I’m mostly offline today, since I’m attending a payments conference at the Kansas City Fed. (And tomorrow I’m attending an econobloggers’ conference at the Kauffman Foundation: how jealous are you?) There’s a lot to digest here, but one thing already seems clear: if you look at the main players in the payments industry, whether they’re incumbents or new innovators who aspire to disrupting the status quo, everybody seems almost unthinkingly resigned to working on and within the present architecture, where consumers pay with their credit or debit cards, and merchants require some kind of way of accepting those payments.

Exhibit A, in this regard, is “The Credit Card Is The New App Platform“, a piece by Reid Hoffman and his colleagues at Greylock Partners, talking in a very smart way about all the value that can be added to credit cards as we move to a world of mobile apps and payments.

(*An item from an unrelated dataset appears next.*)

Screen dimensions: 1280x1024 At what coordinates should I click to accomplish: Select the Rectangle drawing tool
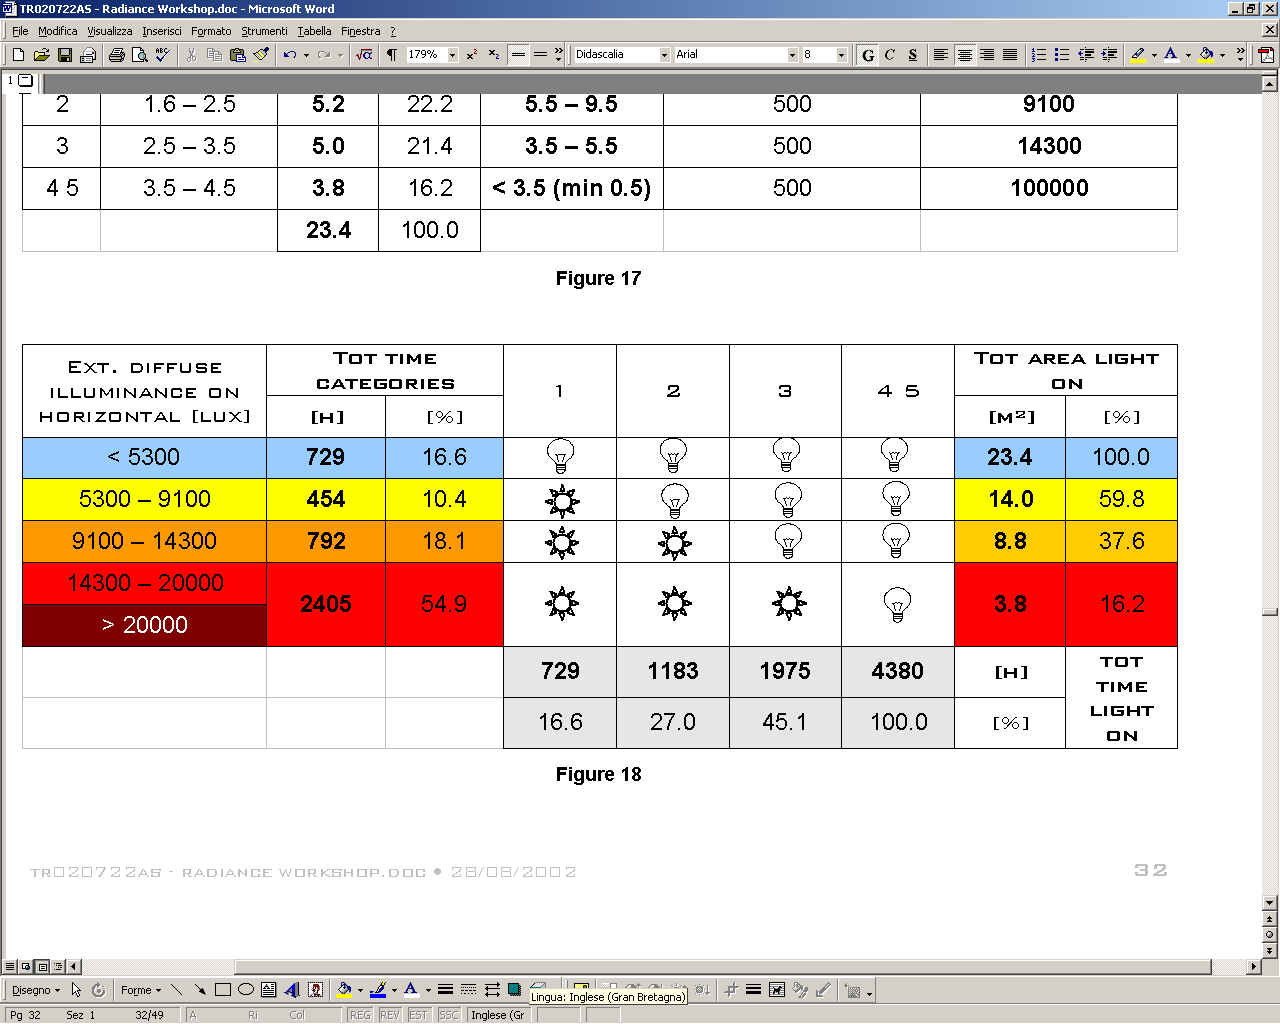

The idea, basically, is that right now you have a dumb piece of plastic where all the real value is in that Visa or Mastercard logo; in the future, there’s a lot of opportunity in terms of making that piece of plastic much smarter.

Most of the most exciting innovation in payments, including companies like LevelUp, not to mention the iTunes store, is built on credit or debit card accounts: the first thing you do, when you download one of those apps, is type in your card number, and when you pay, the payment is ultimately made on your card — which means that it necessarily involves making substantial payments to those payments networks. iTunes, the conference was told this morning, has some 150 million card numbers on file, which is one reason why it’s so attractive to people looking to sell content or apps or music. Similarly, one of the great attractions of the Amazon Marketplace, for both buyers and sellers, is that Amazon already has the buyer’s card information on file. Other innovators, like Square and Stripe, are also innovating around credit and debit cards, specifically by making it much easier for the payee to accept those payments.

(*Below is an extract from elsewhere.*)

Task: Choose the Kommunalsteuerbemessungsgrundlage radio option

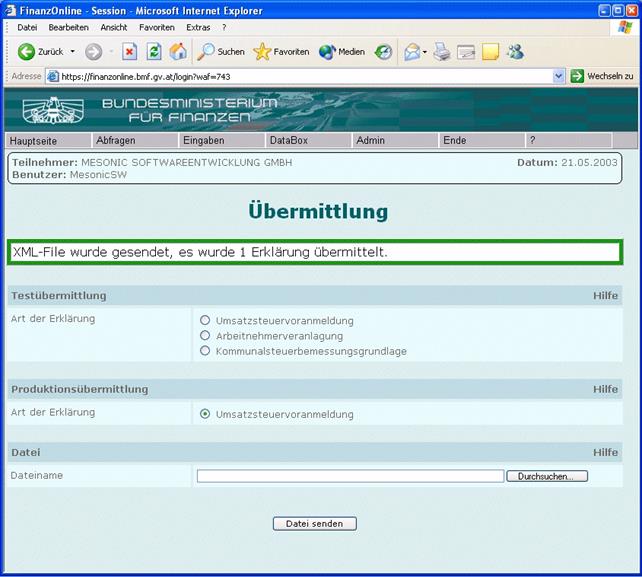Action: [x=205, y=351]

Visa and Mastercard, of course (and American Express, too) are very happy with this. They can work on innovations themselves, or they can outsource innovation to the likes of Reid Hoffman; either way, they get paid, because they’re the default payments architecture. But what we’re missing here is any kind of threat to their dominance. And that’s a great shame, because these dominant companies have an enormous amount of pricing power. The interchange fees that they charge merchants only ever go up; it took an unbelievably hard-fought act of Congress to bring those fees down just for bank debit cards. (Which is one reason why the number of prepaid debit cards is rising fast: they’re exempt from Durbin rules, and can charge very high interchange fees.)

The keynote speech at the payments conference today came from Joseph Farrell, the director of the bureau of economics at the Federal Trade Commission. He talked at great length about the importance of lowering the transaction cost of payments, and the way that would benefit both consumers and society; he also suggested that this was a key aspect of what the conference was about.

He’s right about the first: transaction costs are too high, and should come down, and there would be large positive externalities were that to happen. He’s wrong about the second, however: there’s actually precious little discussion at the conference about how transaction costs might come down. There’s much more talk about the way in which they go up far too easily: Visa and Mastercard have enormous pricing power, and can raise their prices as much as 30% without noticeably losing any customers at all. Merchants feel forced to accept such cards, no matter what the cost, while the costs to consumers, in the form of higher prices, are extremely well hidden. Visa and Mastercard essentially levy a non-negligible tax on a huge percentage of retail payments, and do so in a largely invisible manner; they then rebate some of that tax revenue back to consumers, bribing those consumers to force the merchants to pay the tax.

At one point last year, I got very excited about a new payments service called clearXchange, which promised the ability for people to pay each other without going through the Visa or Mastercard networks. And because it is backed by giant banks — Wells Fargo, Chase, and Bank of America — it has the potential to be really huge.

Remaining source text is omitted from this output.